» WHAT YOU SHOULD DO
Your reply should consist of one number: how many lines below contain "gmail".

───── DATA EXCERPTS

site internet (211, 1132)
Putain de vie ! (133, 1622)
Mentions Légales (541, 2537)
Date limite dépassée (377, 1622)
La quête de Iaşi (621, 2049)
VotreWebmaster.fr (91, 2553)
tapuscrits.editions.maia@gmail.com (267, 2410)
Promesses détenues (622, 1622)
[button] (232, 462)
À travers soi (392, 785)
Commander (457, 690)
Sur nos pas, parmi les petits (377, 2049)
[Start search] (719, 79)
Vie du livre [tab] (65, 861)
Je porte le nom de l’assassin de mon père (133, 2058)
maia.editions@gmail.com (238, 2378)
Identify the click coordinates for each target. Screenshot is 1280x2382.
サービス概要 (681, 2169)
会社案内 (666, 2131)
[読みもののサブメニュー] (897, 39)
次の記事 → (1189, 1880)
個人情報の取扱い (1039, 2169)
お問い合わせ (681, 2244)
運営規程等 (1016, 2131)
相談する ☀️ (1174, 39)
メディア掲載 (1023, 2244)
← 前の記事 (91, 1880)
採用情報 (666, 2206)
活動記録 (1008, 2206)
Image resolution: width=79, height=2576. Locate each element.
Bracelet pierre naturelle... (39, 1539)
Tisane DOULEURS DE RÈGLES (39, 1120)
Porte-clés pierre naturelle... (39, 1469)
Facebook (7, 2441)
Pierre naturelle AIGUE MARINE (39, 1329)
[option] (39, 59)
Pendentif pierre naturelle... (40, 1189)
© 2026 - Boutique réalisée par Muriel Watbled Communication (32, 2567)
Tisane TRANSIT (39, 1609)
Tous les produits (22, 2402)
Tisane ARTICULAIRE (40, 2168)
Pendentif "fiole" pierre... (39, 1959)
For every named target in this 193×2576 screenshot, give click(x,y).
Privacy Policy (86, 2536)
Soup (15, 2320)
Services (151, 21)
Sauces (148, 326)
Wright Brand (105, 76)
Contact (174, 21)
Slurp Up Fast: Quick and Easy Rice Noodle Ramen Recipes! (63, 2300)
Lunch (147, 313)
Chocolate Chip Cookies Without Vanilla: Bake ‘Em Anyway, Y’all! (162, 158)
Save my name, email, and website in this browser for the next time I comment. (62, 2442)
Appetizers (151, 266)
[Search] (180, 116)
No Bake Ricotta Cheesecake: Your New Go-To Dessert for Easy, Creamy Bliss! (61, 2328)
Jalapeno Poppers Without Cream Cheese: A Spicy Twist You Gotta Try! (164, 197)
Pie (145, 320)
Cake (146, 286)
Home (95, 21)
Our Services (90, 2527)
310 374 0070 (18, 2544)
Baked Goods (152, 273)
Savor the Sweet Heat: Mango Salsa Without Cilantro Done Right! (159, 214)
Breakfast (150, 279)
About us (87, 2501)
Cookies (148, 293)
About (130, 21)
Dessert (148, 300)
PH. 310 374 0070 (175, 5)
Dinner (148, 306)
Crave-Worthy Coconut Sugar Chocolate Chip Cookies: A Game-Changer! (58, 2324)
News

──────────

» REPLY
2